How 'The Silence of the Lambs' director talked directly to you with his close-ups
Reviews have been mixed for Jonathan Demme’s latest movie Ricki and the Flash, but the American director already has enough gems to his name to retire. Demme will be honoured by the upcoming Venice Film Festival with the Persol Tribute to Visionary Talent Award. He is also jury chairperson for the Orizzonti (Horizons) section for which the Tamil movie Visaranai (Interrogation), directed by Vetrimaran, has been selected.
A note by festival director Alberto Barbera beautifully sums up Demme’s oeuvre: “Jonathan Demme is part of that generation of cinephile auteurs who revolutionized Hollywood in the Seventies. “Colorful, exuberant, straightforward, passionate and intelligent, his cinema moves easily from studio productions to independent, fiction and documentary films, indulging his personal taste for the unexpected, for a shift in tone or genre within each individual film, which has become the original and recognizable hallmark of his style.”

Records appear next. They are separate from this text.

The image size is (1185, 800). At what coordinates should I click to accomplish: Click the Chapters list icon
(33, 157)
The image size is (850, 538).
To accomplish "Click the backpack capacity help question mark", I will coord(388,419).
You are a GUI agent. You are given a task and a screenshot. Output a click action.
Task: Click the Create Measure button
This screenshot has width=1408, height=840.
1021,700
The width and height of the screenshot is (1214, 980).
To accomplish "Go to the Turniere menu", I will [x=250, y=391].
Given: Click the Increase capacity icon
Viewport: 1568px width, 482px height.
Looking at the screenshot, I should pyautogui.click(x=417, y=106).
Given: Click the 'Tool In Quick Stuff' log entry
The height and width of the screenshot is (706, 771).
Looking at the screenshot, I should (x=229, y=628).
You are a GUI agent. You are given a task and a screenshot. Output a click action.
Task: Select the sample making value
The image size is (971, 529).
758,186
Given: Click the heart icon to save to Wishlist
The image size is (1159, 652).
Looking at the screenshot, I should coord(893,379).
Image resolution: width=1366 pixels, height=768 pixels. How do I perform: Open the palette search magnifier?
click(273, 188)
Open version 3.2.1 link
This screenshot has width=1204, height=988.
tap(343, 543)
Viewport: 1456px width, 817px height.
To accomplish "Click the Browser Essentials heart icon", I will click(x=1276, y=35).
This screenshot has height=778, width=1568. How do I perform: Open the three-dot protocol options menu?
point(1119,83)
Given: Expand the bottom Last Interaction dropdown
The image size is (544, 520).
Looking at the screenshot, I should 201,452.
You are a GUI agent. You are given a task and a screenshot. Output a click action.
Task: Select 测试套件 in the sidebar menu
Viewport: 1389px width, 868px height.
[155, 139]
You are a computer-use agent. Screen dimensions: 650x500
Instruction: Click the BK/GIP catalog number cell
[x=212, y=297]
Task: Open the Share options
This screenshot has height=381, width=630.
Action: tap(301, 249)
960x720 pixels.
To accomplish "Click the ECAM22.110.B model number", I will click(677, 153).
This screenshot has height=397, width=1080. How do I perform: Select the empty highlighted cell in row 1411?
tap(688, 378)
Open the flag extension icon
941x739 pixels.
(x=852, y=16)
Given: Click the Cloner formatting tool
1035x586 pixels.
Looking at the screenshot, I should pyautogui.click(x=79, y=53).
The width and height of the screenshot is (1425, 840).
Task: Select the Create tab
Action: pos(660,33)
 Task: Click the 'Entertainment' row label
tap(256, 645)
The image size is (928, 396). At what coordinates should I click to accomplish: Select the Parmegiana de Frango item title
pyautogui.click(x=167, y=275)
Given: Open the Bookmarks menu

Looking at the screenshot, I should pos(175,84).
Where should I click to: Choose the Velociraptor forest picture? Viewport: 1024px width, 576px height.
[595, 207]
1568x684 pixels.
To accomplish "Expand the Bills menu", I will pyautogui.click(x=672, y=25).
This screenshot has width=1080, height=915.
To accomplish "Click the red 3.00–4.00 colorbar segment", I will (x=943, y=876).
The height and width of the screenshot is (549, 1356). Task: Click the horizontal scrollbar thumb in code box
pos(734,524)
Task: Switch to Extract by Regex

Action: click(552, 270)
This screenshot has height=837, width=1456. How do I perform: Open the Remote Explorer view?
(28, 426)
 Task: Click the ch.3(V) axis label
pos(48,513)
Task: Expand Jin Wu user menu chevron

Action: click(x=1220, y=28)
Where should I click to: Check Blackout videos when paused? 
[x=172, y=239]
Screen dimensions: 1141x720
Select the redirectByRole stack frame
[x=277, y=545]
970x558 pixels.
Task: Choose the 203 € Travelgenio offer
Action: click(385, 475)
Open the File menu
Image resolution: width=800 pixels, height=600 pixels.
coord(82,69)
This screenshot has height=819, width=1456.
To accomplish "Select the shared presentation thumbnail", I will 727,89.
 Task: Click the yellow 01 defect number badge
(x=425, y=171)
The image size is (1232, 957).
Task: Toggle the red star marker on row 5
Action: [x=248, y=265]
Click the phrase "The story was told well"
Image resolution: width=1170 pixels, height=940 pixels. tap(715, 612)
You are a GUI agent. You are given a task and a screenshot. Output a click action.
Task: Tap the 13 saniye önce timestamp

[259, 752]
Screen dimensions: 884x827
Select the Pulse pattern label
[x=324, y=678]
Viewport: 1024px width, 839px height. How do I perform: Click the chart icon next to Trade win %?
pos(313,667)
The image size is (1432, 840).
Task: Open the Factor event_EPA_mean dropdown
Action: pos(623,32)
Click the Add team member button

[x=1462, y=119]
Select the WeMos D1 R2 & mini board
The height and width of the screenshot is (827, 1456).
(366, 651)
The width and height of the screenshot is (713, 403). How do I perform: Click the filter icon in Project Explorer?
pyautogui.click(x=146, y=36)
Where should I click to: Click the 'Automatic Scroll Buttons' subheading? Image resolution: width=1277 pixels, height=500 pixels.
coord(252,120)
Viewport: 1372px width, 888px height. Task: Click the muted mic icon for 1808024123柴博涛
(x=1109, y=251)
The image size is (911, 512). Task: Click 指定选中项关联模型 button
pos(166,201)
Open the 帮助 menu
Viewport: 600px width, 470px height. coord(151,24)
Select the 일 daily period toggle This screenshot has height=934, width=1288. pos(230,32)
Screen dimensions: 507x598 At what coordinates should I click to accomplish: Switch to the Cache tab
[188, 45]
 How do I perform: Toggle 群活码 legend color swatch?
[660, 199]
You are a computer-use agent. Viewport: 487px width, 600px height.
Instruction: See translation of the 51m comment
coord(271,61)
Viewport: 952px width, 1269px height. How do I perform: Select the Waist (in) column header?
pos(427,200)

A tribute by Indiewire’s video essayist Jacob T Swinney celebrates the use of the frontal close-up in Demme’s movies. The opening sequence is from his richly atmospheric The Silence of the Lambs. The list of clips includes Something Wild, Married to the Mob, Demme’s remake of The Manchurian Candidate, Philadelphia, and The Truth About Charlie. The song playing in the background, 'Goodbye Horses' by Q Lazzarus, was used in another sequence from The Silence of the Lambs, which uses a close-up of the serial killer Buffalo Bill to supremely to creepy effect.